__Exercise brief__
Your answer must be the exact lines from the one with "Image resolution: width=287" to the end of the data, both included, with no pictures.

[Stored items]
※ ※ ※

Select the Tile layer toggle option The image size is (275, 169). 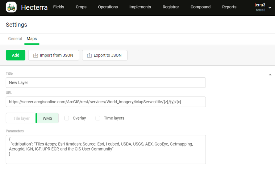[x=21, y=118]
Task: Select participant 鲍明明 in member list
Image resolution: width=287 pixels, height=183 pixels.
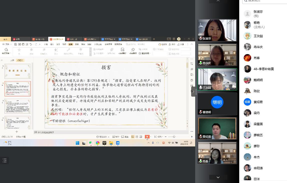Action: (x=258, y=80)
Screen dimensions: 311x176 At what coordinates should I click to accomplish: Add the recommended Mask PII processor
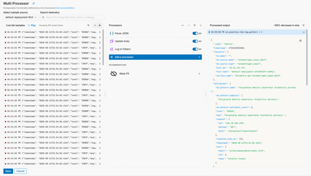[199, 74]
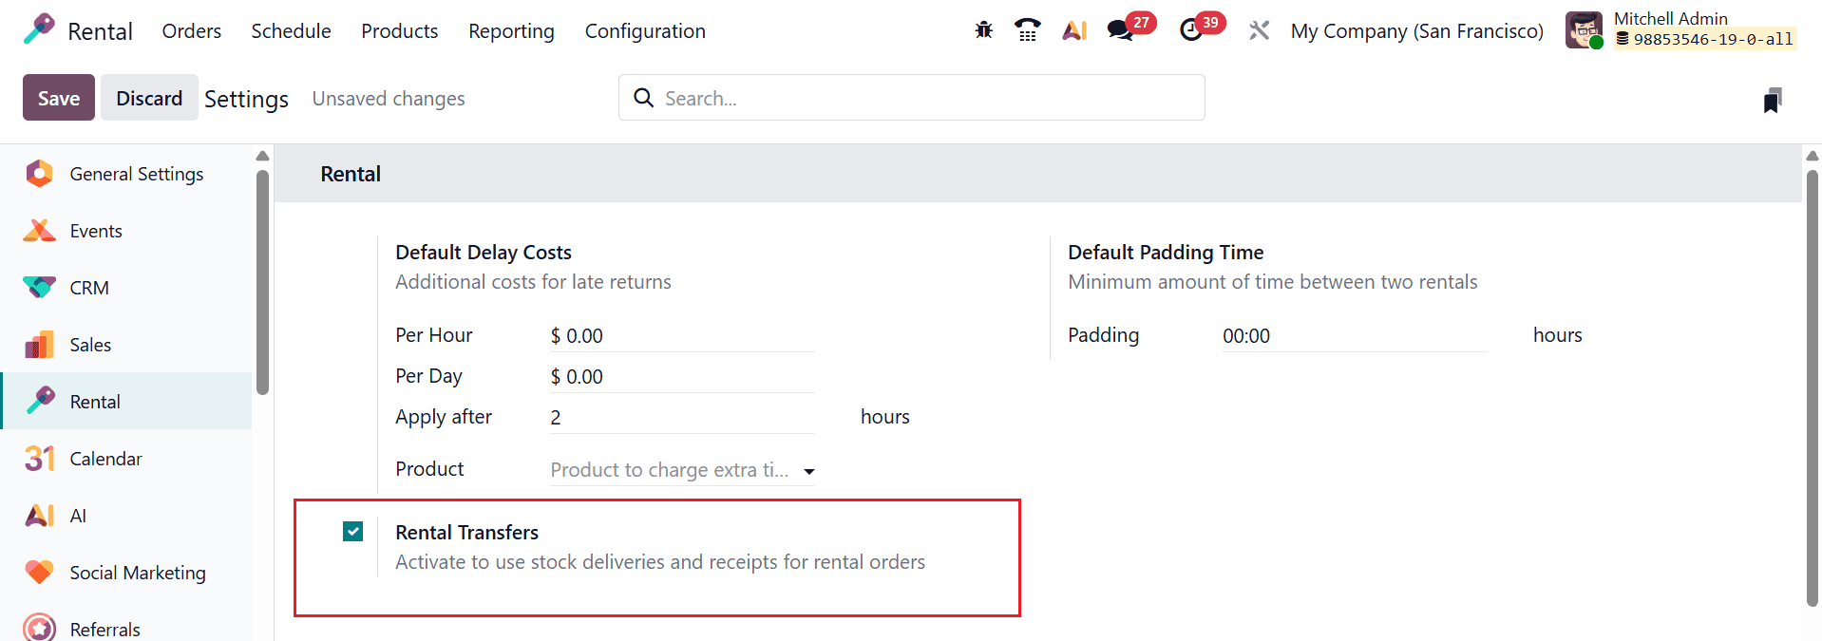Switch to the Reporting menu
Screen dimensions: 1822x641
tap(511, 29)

※ ※ ※

__Exercise output__
Image resolution: width=287 pixels, height=183 pixels.
Action: (x=258, y=80)
Screen dimensions: 311x176 At what coordinates should I click to accomplish: Add the recommended Mask PII processor
[199, 74]
Switch to the Reporting menu
Screen dimensions: 1822x641
tap(511, 29)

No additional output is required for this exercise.